En el vademécum
literario Mímesis y simulacro, de Juan Francisco Ferré, se
incluye un ensayo titulado Cero a la izquierda
(pp. 209-227) en el que el autor analiza el discurso político
en la narrativa española contemporánea, sirviéndose para ello de
cuatro novelas dispares: Francomoribundia, de Juan Luis
Cebrián; El vano ayer, de Isaac Rosa; El lado frío de la
almohada, de Belén Gopegui; y Anatomía de un instante,
de Javier Cercas. No he leído el texto de Cebrián y el de Gopegui,
aun perteneciendo a una autora que respeto, me pareció excesivamente
diáfano en sus intenciones. Sí merecen, a mi juicio, un comentario
demorado las otras dos obras utilizadas por Ferré en su análisis.
El vano ayer como
Anatomía de un instante arrancan, o parecen arrancar, de una
premisa común: “la transición fue una traición […]
existía la posibilidad de actuar de otro modo, menos respetuoso
con las instituciones del pasado […] todavía hay un sector
numeroso de la población que así lo cree [...]”, p. 211.

> **Datos proporcionados**:
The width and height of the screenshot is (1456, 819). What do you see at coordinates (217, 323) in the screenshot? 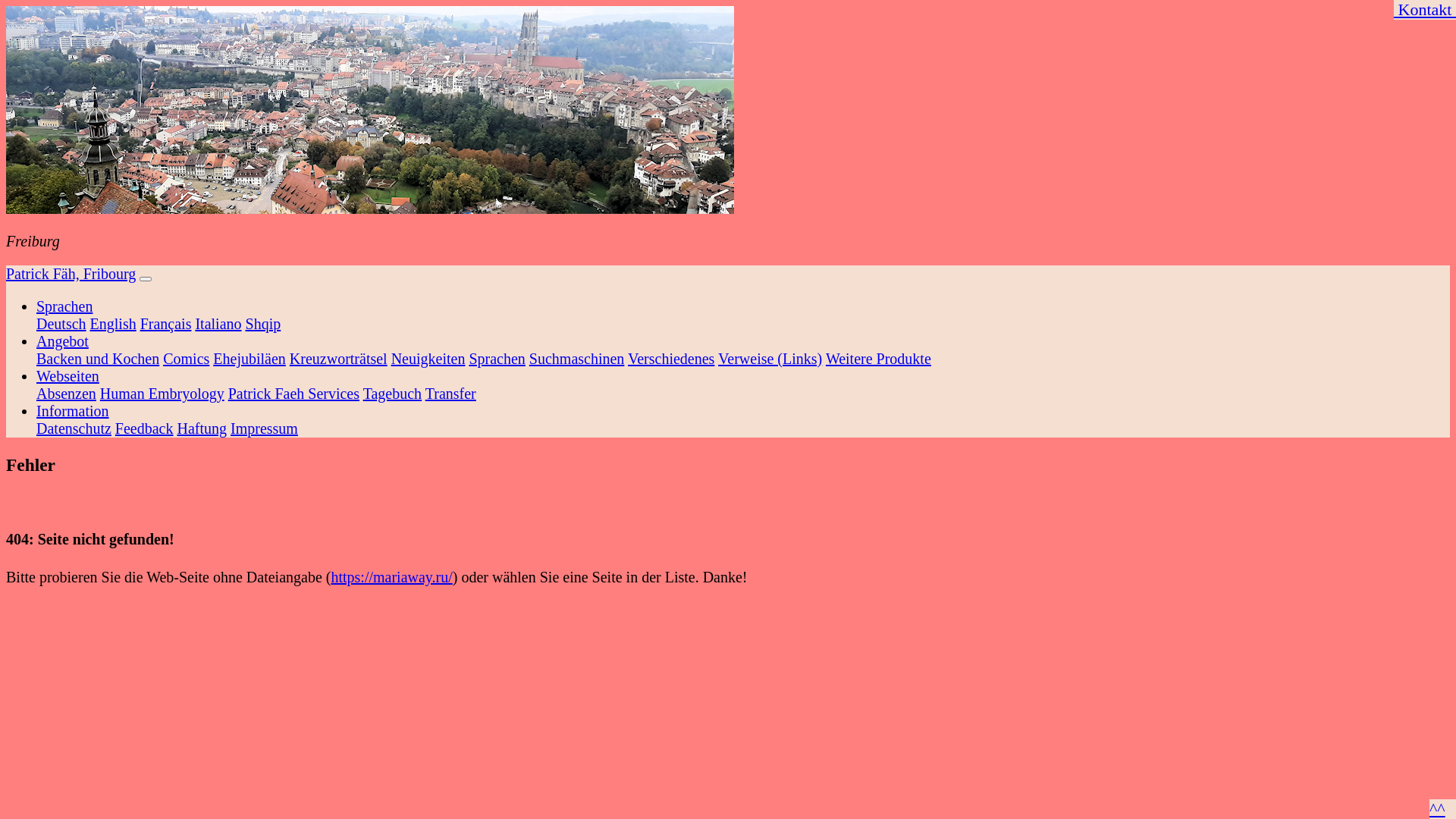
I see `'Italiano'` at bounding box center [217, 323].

> **Tareas**:
a - Según el texto sobre Mímesis y simulacro, ¿en qué páginas del libro se encuentra el ensayo Cero a la izquierda?
b - Escribe la continuación del texto sobre Mímesis y simulacro a partir de su última oración.

> **Respuestas en orden**:
a - En las páginas 209 a 227.

b -
Efectivamente, Isaac Rosa realiza un complejo juego de manos en el
que la historia narrada parte de un lugar común del entorno
universitario de finales de la dictadura para finalizar en el
abandono a que el protagonista —represaliado,
nunca sabremos si con causa o sin ella; de este ambiguo y magistral
procedimiento narrativo nace la fama de la novela— es
sometido por sus supuestos compañeros políticos. Abandono que no
puede ser sino alegoría de la opinión, soterrada o no, de ese
sector de la izquierda que no comulgaba con los actos de socavamiento
ideológico a que Santiago Carrillo sometió al PCE en las épocas
previa e inmediatamente posterior a su legalización de los años
setenta. Para Rosa, mejor dicho, para el espíritu de la novela de
Rosa la transición, ejecutada como se ejecutó, dejó demasiadas
heridas abiertas, si no es lícito decir que las dejó todas al aire.
Tan sólo en el primer mandato de José Luis Rodríguez Zapatero pudo
España plantearse actuaciones que podrían incardinarse, aun en un
sentido puramente cosmético, dentro de una retórica de
restañamiento de las heridas causadas durante cuarenta (¿más
treinta?) años de sometimiento y/o contención. No pocas fueron las
voces que se alzaron y se siguen alzando contra este tipo de
iniciativas —cuyo
impulso ha sido indudablemente mermado por la omnipresencia temática
y espectacular de la pésima situación económica—, hasta el punto
de haber conseguido la dilución de las intenciones iniciales e
incluso la puesta en serios aprietos judiciales a algún alto
magistrado partidario de la vía del atajo procedimental.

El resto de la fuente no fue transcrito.